At Bloomberg, we believe that equal access to information is a social good; it is a principle fundamentally linked to good business.
Our founder, Mike Bloomberg, applied this principle to democratize the opaque capital markets, using cutting edge data and technology to open access to information – such as bond prices – that not only propels financial markets, but enables capital investments to support growing cities, towns and school districts.
We still firmly apply this principle today, increasingly so within my field of software development where we have looked at the platforms and technology we have built over the years and open sourced a number of significant projects that are useful to the community.

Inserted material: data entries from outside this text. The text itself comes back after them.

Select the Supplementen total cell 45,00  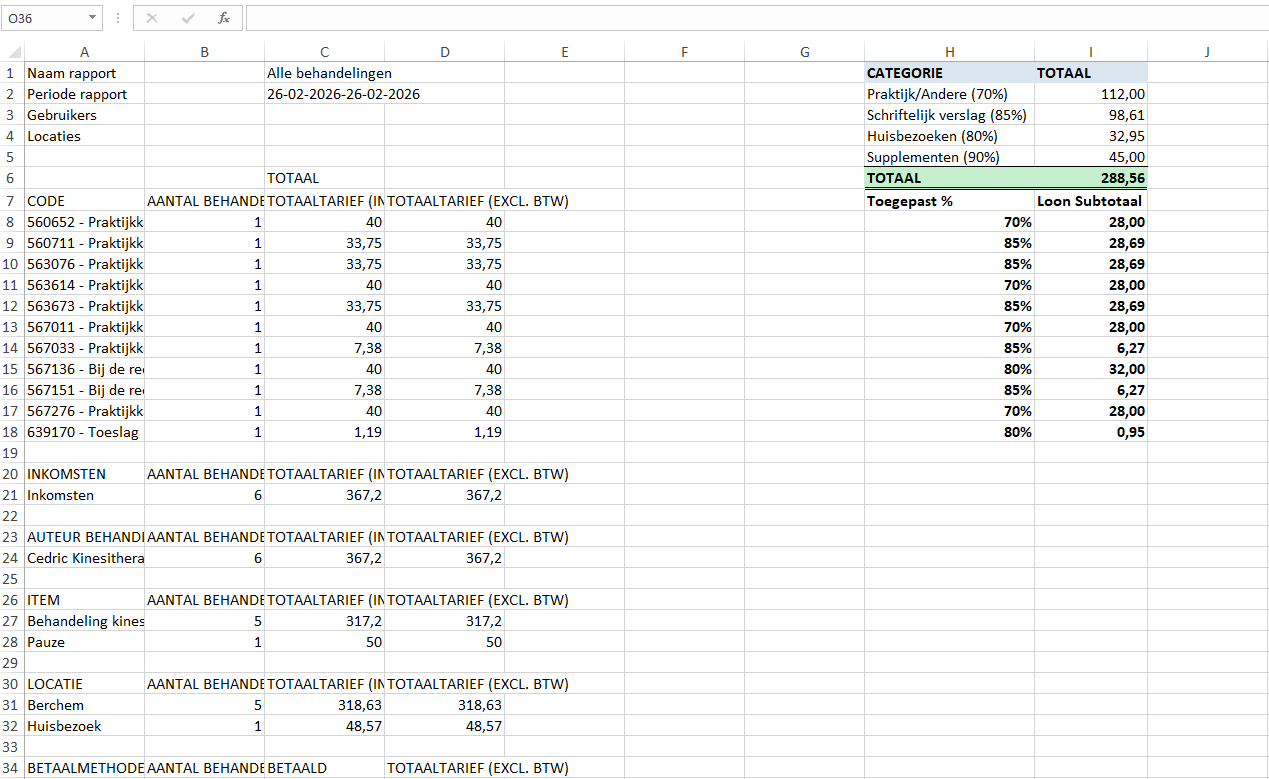click(x=1090, y=157)
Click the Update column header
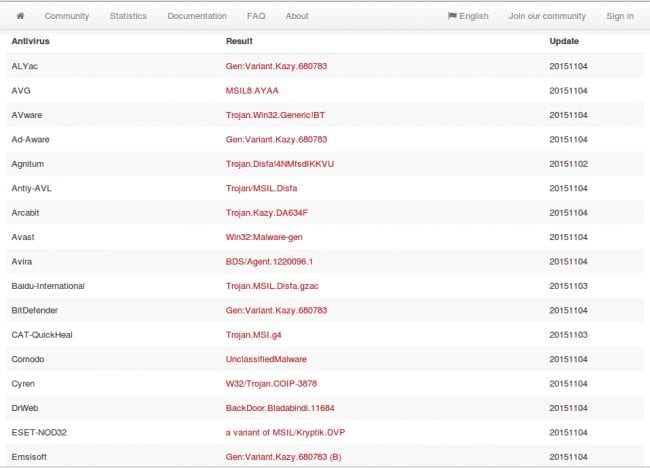Viewport: 650px width, 468px height. [x=564, y=41]
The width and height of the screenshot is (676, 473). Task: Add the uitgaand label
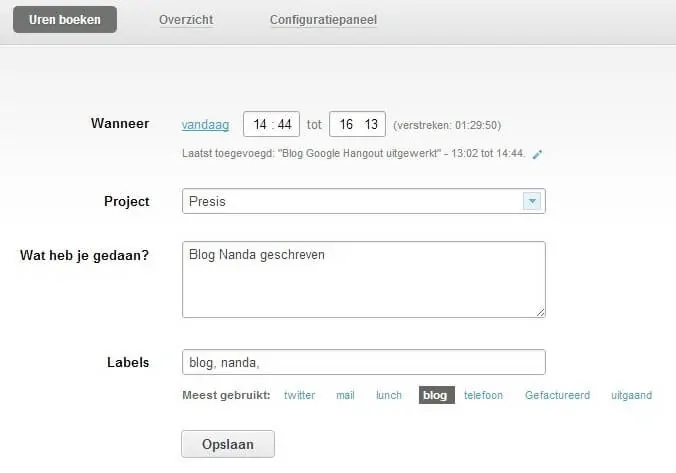[x=632, y=395]
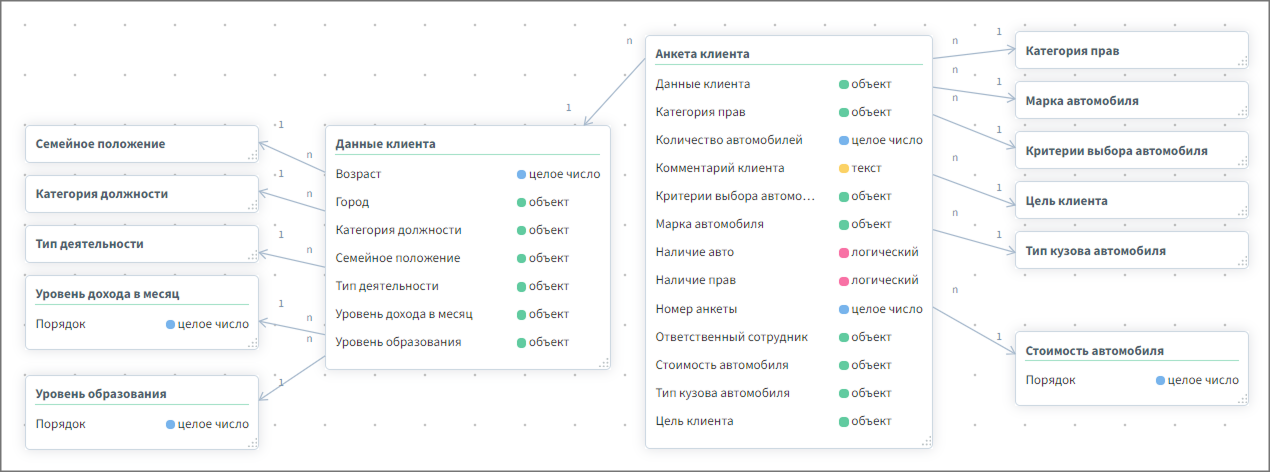Click the Тип деятельности entity box title
The width and height of the screenshot is (1270, 472).
pos(89,243)
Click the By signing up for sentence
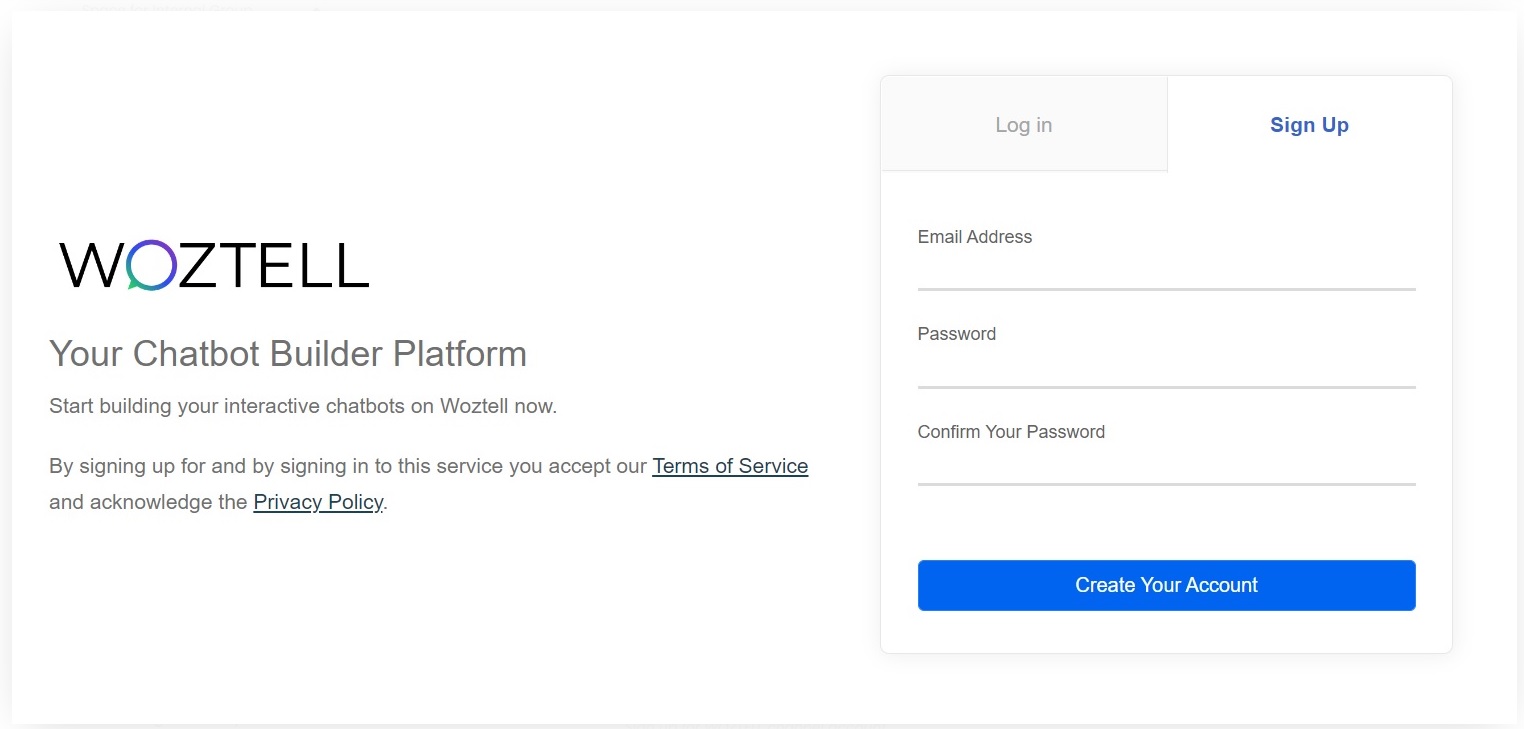Image resolution: width=1525 pixels, height=729 pixels. (348, 466)
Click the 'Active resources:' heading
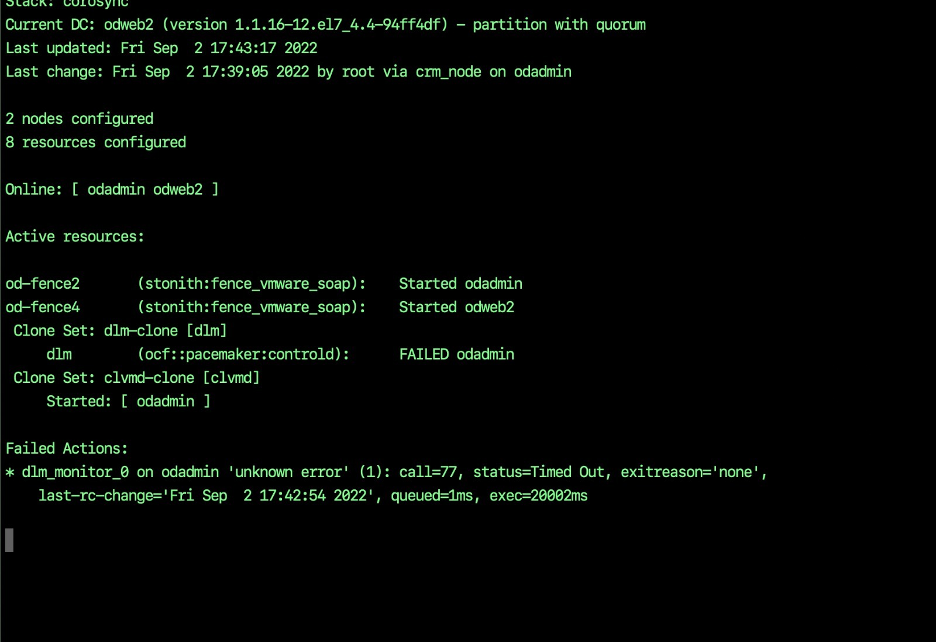 click(x=75, y=236)
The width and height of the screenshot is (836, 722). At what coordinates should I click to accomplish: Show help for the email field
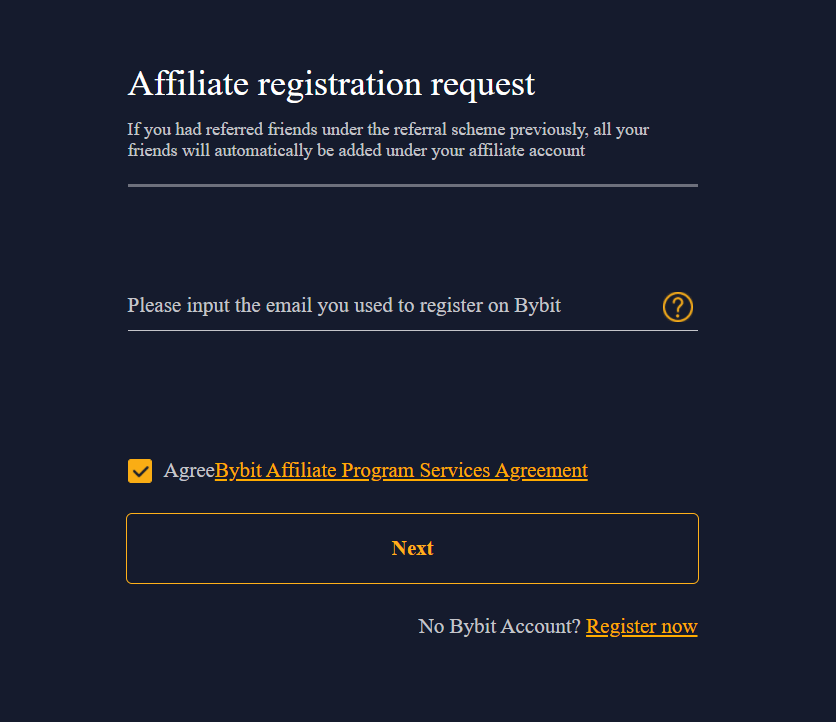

Across the business world, data science has had an immense impact in allowing businesses to provide better service, more cheaply, and to more customers. These advances have come from decreasing costs of computation, the increasing access to data, and advanced statistical methods that can be brought to bear on problems.

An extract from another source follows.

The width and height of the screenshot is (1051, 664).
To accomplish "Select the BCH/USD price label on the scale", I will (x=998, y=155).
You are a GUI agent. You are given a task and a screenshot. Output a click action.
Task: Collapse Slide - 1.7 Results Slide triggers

But while the corporate sector has effectively engaged the academic community in this approach to problem-solving, the public and non-profit sectors have seen comparatively less application of data science methods. This is something we are committed to helping to change.
In 2014, over 900 scientists, thought leaders, and policy makers convened at our global headquarters in New York, for KDD at Bloomberg, which was a pre-conference held in partnership with SIGKDD. There, participants from industry and academia shared insights and progress on applying modern machine learning and data science methods to problems in the public and non-profit sector.

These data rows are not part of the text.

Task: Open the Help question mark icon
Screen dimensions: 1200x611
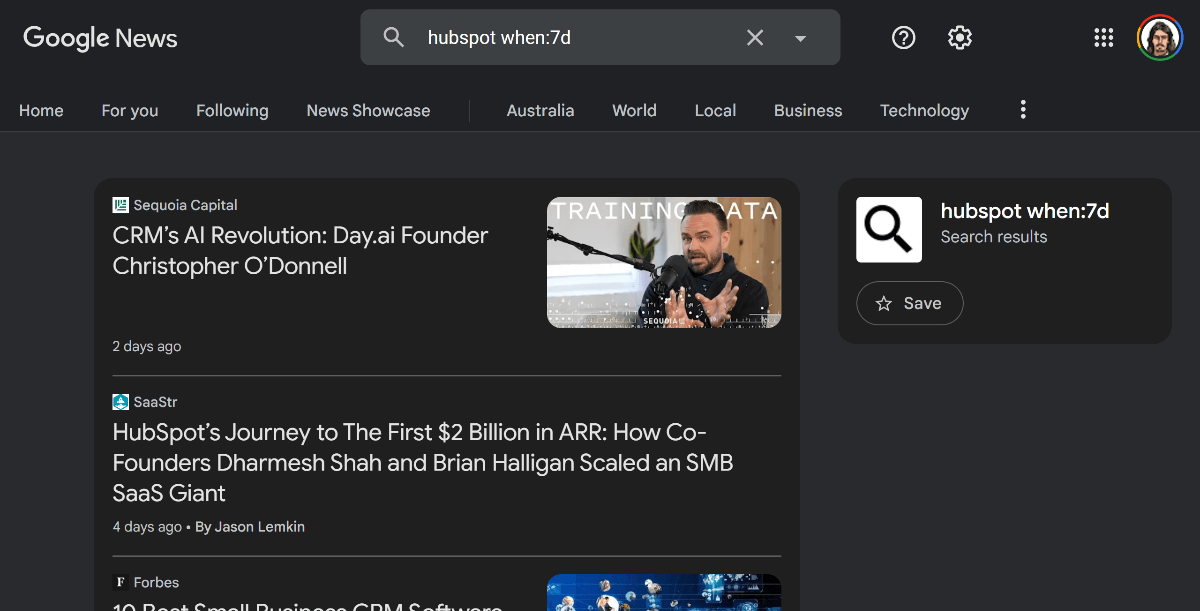Action: (903, 38)
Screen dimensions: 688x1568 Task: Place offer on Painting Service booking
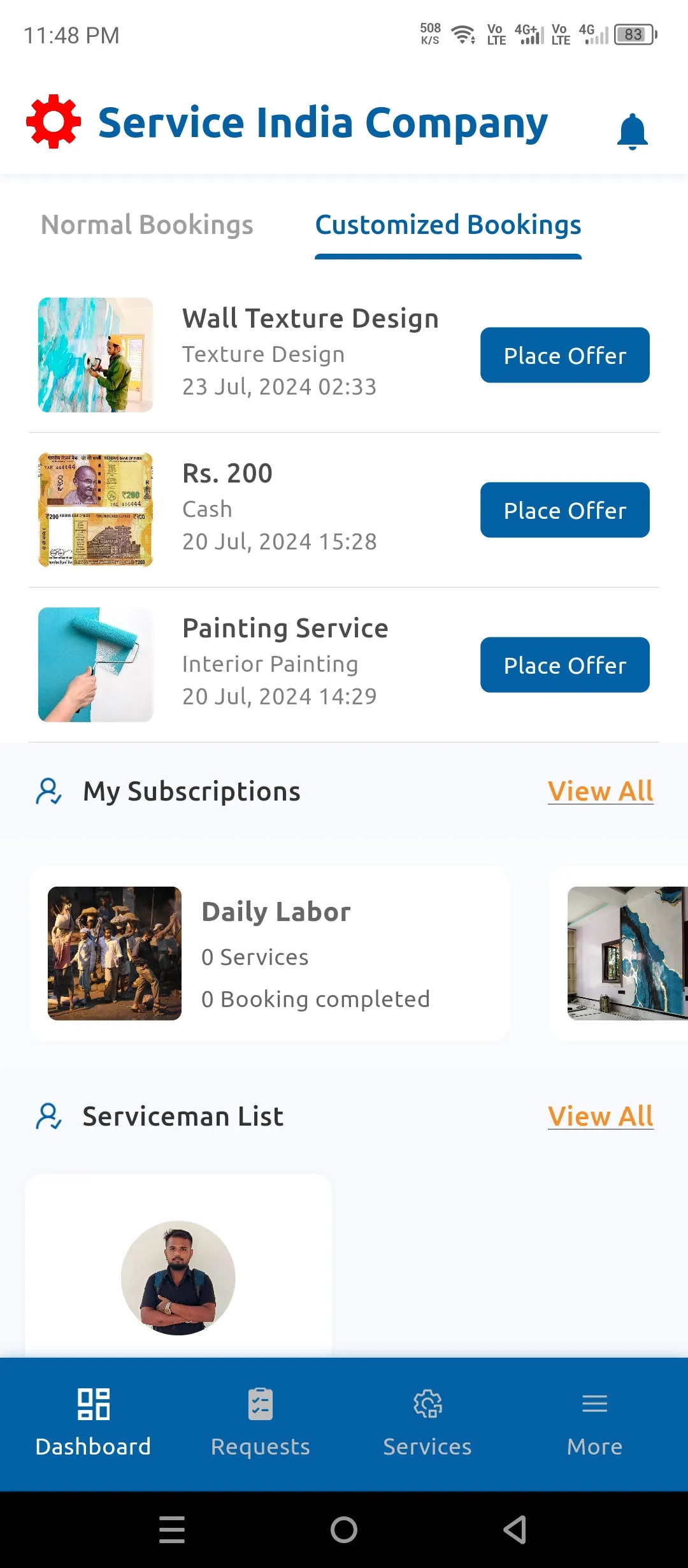click(x=564, y=665)
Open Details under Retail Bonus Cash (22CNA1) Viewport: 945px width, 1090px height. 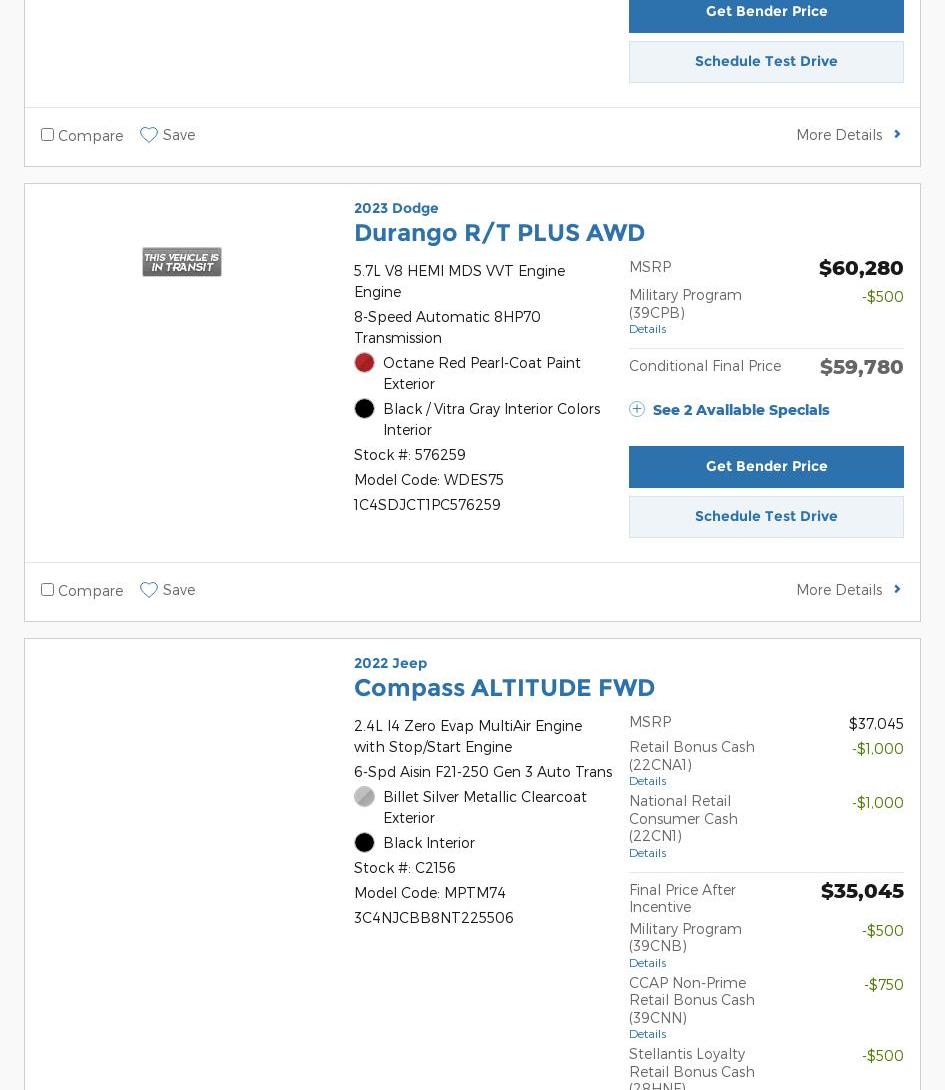point(647,781)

On September 28 this year, we will reconvene to further these aims at ‘Data For Good Exchange’ – a Bloomberg-hosted workshop in connection with Strata + Hadoop World New York. Speaking at today’s Strata + Hadoop World conference in London, I was delighted to announce the call for papers responding to our objective of sharing success stories, challenges, and visions for the future applications of data science to address problems around social policy. The call for papers and related details can be found at Bloomberglabs.com/data-science.
We hope to receive submissions on topics as diverse as empowering local governments with data science, engaging citizens in collecting the necessary data to transform public health, and using data science to mitigate or remediate environmental problems.
We welcome submissions that highlight successes, present relevant challenges or problems, describe especially relevant data sets or lay out a vision for the future direction of this growing and exciting field.
Above all, we hope to see examples of a shared belief in the power of data and information – and the enhanced transparency it brings – to create social impact as well as business impact.
— Christine Flounders is Head of London R&D at Bloomberg L.P.